### Tarefa a fazer 1
No texto sobre a Maria e o colégio, o que é que quem escreve percebeu que nunca vai fazer?
### Tarefa a fazer 2
Retoma o texto sobre a Maria e o colégio a partir do ponto onde termina.

### Texto extraído
——————
Está tudo bem

Percebi sem dramas - e com espantosa aceitação - que nunca vou fazer o Doutoramento com que um dia sonhei, agora que estamos a pagar o Colégio da Mary. Foi algo que quis muito, sempre me senti talhada para estudar, sempre gostei. Mas a vida é isso mesmo, um constante redefinir de prioridades. E para que não haja duvidas, escolher ter a minha filha num Colégio privado, apenas faz de mim mesma a minha maior prioridade. O mais importante para nós é que ela esteja feliz. Essa é a primeira tarefa na qual quero ser bem sucedida.

E em três anos no Colégio, a Maria tem algo que eu só tenho memória de ter tido lá pelo nono ano: o meu grupo de amigos mais chegados. Quem sabe a Alice, a Inês, a Amélia e o Wallace sejam os amigos-irmãos que ela não tem. Quem sabe estas sejam as sementes necessárias para eu sentir um dia que parto e não a deixo sozinha. Se continuarem juntos até ao fim do liceu, quanta vida têm para partilhar! Poderão construir uma identificação muito coesa. Bem sei que às vezes irmãos que viveram a vida inteira juntos, não conseguem isso. E bem sei também que às vezes, de repente, conhecemos alguém que parece que vem junto connosco de muitas vidas atrás. Mas isso nunca é a tendência. A tendência é alimentar os laços para serem mais fortes, partilhar para crescer junto, confiar tanto ao ponto de um dia se poder conversar em silêncio. Gostava que a Maria conquistasse isso para ela e como pais sem qualquer garantia do Universo, procuramos não falhar no nosso papel de facilitadores. Lembro-me que me marcou muito sempre que mudei de escola e de certa forma, de amigos. Uma vez, é uma experiência. Várias vezes, é uma violência. A Maria cresce numa casa onde existe uma igreja, e em frente há um jardim cheio de camélias e acácias lilases. Só tem quatro, e já está com estes meninos há três. Muito mais tempo juntos do que primos e até irmãos.
——————
### Dados disponíveis
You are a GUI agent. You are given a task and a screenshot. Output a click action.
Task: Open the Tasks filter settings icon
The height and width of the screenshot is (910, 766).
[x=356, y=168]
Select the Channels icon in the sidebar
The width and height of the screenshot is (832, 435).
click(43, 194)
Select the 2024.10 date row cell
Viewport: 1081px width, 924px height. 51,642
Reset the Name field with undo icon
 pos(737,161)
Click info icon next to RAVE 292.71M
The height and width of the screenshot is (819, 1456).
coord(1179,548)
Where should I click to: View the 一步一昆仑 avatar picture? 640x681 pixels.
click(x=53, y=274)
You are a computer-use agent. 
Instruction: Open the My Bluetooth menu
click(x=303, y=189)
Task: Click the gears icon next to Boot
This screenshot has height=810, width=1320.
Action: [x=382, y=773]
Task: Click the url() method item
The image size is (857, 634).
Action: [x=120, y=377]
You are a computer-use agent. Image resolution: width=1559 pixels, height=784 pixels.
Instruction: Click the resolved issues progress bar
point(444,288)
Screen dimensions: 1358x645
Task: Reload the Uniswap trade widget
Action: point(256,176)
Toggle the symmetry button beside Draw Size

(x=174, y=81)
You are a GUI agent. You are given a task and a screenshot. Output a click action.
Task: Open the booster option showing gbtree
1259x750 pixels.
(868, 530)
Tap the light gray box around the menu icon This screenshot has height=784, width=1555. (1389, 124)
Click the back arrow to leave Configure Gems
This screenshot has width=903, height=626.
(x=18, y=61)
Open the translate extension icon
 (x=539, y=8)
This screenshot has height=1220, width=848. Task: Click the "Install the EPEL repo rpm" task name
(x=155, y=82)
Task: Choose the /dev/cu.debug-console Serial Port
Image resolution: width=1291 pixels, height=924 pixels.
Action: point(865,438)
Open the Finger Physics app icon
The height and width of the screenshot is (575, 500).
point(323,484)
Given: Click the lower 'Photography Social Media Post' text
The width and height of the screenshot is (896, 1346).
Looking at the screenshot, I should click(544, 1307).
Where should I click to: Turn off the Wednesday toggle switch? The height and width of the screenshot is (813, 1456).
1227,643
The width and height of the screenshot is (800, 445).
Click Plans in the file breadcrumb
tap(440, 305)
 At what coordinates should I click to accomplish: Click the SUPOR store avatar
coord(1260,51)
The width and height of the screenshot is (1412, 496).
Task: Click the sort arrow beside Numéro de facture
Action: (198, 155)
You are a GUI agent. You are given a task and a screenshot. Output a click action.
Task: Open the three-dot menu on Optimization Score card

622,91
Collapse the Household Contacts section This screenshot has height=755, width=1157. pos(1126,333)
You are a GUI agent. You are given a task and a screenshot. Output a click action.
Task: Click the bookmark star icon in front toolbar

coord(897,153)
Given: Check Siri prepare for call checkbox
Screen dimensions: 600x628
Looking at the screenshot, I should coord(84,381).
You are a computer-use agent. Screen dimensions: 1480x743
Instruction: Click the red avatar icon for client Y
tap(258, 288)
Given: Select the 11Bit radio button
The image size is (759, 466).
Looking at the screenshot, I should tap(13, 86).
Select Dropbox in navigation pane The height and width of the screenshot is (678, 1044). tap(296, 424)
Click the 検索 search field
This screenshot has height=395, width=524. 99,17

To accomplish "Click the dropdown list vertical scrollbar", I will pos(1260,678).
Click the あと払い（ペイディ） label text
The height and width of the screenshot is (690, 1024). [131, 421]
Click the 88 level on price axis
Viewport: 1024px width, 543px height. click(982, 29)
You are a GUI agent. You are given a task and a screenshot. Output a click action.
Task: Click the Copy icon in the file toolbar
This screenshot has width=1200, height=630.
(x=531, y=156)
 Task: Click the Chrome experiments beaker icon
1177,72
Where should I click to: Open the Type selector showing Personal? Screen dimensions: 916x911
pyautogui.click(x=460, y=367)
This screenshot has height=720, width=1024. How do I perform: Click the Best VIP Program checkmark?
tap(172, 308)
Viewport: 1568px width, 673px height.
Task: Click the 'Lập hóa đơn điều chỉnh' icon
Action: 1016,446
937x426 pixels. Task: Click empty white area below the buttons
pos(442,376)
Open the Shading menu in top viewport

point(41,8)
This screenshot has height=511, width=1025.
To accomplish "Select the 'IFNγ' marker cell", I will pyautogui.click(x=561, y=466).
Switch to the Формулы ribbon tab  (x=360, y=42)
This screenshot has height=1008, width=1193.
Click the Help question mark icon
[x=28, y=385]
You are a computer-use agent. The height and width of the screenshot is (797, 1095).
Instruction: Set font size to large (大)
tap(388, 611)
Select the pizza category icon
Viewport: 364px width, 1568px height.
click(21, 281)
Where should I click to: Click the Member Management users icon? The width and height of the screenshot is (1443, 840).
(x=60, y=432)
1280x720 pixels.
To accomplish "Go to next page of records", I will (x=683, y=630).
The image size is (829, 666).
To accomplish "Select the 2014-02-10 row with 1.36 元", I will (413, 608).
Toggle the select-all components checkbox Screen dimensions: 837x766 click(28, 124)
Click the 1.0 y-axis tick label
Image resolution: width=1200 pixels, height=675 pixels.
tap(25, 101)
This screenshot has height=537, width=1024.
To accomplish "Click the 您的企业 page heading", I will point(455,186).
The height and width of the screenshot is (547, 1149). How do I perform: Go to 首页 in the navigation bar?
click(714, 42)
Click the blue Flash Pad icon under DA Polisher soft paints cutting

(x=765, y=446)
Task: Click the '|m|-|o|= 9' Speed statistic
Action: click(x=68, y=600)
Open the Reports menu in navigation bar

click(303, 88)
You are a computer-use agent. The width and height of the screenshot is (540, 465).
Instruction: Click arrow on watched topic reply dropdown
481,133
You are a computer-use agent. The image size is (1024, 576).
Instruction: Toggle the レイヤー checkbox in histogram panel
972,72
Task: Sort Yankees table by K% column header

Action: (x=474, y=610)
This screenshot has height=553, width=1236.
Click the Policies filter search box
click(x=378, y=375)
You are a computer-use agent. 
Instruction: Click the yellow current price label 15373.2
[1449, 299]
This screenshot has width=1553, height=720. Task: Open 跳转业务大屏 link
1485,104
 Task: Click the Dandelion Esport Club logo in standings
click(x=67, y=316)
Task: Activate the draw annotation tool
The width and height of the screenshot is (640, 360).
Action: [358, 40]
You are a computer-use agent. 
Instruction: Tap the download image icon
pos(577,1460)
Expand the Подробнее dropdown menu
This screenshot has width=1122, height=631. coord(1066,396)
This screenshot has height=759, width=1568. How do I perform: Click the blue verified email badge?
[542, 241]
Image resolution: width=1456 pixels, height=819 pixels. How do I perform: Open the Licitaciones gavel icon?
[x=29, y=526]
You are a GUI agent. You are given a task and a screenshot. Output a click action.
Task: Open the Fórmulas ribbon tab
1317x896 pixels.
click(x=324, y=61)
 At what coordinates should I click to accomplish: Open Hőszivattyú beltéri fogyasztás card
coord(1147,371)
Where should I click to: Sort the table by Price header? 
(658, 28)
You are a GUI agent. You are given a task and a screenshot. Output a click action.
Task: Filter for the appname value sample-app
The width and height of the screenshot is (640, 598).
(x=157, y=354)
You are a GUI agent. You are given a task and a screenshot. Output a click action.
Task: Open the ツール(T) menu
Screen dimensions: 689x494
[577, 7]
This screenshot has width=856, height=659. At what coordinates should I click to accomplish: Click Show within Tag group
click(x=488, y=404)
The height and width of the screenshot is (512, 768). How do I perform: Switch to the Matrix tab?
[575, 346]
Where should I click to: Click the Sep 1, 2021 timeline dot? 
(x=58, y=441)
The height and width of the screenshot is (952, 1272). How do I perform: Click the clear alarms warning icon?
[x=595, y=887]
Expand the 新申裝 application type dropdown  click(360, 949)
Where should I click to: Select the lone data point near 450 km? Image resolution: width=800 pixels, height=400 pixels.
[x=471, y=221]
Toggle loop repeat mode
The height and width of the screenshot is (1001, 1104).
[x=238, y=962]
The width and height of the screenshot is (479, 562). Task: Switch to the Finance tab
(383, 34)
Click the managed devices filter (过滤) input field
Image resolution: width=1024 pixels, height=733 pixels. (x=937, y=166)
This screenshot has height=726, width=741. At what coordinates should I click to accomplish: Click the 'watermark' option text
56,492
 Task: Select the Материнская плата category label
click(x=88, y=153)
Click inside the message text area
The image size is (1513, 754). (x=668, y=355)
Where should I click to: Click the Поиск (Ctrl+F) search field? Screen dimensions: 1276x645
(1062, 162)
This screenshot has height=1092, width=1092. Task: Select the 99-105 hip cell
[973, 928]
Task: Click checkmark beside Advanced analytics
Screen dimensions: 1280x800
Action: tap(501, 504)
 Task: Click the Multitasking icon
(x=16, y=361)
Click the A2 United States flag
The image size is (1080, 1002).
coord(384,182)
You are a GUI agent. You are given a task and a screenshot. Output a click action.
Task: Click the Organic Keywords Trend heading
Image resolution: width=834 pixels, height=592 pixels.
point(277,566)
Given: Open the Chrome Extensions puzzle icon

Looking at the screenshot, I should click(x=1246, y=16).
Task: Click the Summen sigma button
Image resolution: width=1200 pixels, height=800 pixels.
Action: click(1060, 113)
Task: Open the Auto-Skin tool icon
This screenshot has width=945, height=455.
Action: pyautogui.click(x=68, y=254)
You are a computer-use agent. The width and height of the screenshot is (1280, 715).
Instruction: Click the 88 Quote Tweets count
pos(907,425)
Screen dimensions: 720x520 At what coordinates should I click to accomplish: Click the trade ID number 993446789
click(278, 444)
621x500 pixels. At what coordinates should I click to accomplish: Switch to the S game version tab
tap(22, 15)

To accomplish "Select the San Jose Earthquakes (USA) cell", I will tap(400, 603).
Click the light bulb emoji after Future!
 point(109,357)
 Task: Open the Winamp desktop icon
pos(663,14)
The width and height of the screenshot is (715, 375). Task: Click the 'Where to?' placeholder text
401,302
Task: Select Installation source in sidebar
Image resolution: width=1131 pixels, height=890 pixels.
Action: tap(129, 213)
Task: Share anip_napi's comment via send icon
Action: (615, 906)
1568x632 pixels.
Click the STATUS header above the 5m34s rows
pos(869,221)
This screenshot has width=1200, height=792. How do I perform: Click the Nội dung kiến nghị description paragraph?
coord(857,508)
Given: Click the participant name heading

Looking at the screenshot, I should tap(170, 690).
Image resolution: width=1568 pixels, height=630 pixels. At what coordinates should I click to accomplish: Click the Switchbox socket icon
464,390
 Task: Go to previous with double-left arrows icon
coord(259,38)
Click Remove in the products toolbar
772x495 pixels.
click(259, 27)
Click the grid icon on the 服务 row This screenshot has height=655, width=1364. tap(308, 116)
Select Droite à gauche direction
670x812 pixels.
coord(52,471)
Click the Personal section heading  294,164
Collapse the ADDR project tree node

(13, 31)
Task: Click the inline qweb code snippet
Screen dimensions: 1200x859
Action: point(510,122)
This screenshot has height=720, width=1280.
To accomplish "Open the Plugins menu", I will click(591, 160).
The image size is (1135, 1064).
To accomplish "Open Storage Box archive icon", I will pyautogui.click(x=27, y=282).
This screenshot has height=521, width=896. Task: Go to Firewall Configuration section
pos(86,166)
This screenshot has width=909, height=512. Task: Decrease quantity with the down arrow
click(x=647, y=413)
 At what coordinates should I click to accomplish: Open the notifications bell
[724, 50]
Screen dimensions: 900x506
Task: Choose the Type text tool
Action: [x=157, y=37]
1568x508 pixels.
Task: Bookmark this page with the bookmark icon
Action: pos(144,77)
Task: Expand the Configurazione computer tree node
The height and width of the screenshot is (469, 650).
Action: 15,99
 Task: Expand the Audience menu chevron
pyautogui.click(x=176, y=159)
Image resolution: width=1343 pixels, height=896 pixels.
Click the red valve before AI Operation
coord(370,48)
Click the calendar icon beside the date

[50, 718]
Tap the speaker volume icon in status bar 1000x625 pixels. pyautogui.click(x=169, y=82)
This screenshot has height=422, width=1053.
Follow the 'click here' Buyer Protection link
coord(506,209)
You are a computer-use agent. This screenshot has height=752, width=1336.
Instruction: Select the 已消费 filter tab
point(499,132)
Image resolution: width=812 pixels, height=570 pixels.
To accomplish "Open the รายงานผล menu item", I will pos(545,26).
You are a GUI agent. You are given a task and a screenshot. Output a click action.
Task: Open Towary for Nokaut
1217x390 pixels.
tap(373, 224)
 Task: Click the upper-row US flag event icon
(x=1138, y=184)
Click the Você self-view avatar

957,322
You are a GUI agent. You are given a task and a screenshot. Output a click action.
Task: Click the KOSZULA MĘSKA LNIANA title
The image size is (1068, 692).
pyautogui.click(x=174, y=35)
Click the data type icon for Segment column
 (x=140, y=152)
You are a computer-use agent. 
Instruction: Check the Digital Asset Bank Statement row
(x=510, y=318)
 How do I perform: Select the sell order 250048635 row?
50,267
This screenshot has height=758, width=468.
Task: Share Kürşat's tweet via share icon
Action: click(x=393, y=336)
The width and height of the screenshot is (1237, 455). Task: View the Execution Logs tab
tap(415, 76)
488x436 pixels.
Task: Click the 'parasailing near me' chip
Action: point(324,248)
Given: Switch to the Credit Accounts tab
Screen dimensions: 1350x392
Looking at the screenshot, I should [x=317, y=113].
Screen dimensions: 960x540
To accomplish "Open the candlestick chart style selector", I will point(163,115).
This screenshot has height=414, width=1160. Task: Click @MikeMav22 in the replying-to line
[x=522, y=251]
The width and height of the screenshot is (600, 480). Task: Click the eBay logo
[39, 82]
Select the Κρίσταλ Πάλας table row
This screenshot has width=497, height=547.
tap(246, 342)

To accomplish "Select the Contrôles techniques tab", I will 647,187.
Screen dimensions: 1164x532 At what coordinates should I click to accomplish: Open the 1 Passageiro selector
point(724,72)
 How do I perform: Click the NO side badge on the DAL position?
——————
### Resposta 1
Nunca vai fazer o Doutoramento com que um dia sonhou.

### Resposta 2
São tolices, tolices precoces. Mas uma mãe pensa em tudo.

O meu retrato mais bonito


Foi feito pela minha filha Maria, aos quatro anos. É uma preta triste e forte. Bucólica, desleixada, iluminada por dentro. Uma mãe alerta em vésperas de lágrimas, pouco alegre, cheia de amor. Lábios grossos, nariz e olhos marcados. Flores mortas, mas flores.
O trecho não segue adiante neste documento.